Bentornata democrazia

Finalmente anche l’Italia avrà, a breve, un Esecutivo politico che è diretta espressione di un chiaro mandato popolare. Un Esecutivo politico atteso per ben 11 anni. Mai più, quindi, un Governo che è risultato di manovre di Palazzo sotto la regia di Presidenti della Repubblica che non hanno svolto il ruolo di super partes! Inquilini del Quirinale che sono scesi in campo giocando la partita contro i partiti del centrodestra. La larga maggioranza assegnata dalle elezioni politiche, alla coalizione risultata vincente, nei due rami del Parlamento rende possibile un Governo di legislatura che potrà incidere in profondità sulle riforme che sono indifferibili.

Non è vero che la Costituzione italiana è “la più bella del mondo”! Legge fondamentale che è stata “interpretata per gli amici e applicata per i nemici”. Gli italiani, che sono tutt’altro che sprovveduti, non si sono fatti abbindolare dalle ingerenze e dalle non troppo velate minacce della presidente della Commissione europea, Ursula von der Leyen. Non si sono fatti spaventare dagli editoriali dei giornaloni stranieri che tifavano per la sinistra. Le minacce di crisi finanziarie legate alla esplosione dello spread sui titoli di Stato non hanno funzionato come quando la cancelliera tedesca, Angela Merkel e il presidente francese Nicolas Sárközy, con l’avallo del presidente Giorgio Napolitano, hanno fatto fuori il Governo di Silvio Berlusconi.

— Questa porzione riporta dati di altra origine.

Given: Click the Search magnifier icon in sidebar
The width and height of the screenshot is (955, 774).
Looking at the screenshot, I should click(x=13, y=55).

Gli stessi media italiani che prima imboccavano gli editorialisti stranieri per poi esaltarne l’analisi ne escono sconfitti. Quanta superficialità di quel giornalismo che alcuni prendono come riferimento: “I fatti separati dalle opinioni”. Pochi fatti e opinioni di parte! La sconfitta delle sinistre è uno spartiacque epocale. I governi da oggi in poi li decideranno di nuovo gli elettori e non i potentati economici e le nomenclature. Se, come spero, il centrodestra saprà fare sintesi sulle fisiologiche differenze tra i partiti della coalizione, avrà l’occasione storica di rilanciare uno dei Paesi più forti economicamente del mondo. Una struttura industriale capace di esportare oltre 600 miliardi di euro di prodotti di eccellenza nel resto del mondo. Una tra le più alte propensioni al risparmio dei propri cittadini. Il risparmio degli italiani è il nostro petrolio e gas. Se gli italiani, come hanno dato fiducia al centrodestra, dessero la medesima fiducia ai nostri titoli di Stato, taglieremmo le unghie alla speculazione sullo spread sui tassi d’interesse dei nostri titoli rispetto a quelli spagnoli e portoghesi, che non trova riscontro sui fondamentali della nostra economia.

Perfino nelle condizioni date è eccessivo il differenziale dei nostri Btp decennali con quelli del Bund tedesco. L’Italia, finalmente, è libera di scegliere il proprio futuro e scrollarsi di dosso il complesso di sudditanza nei confronti di un’Europa matrigna e di un Paese come gli Stati Uniti d’America con il quale dobbiamo essere alleati ma non più una colonia mascherata!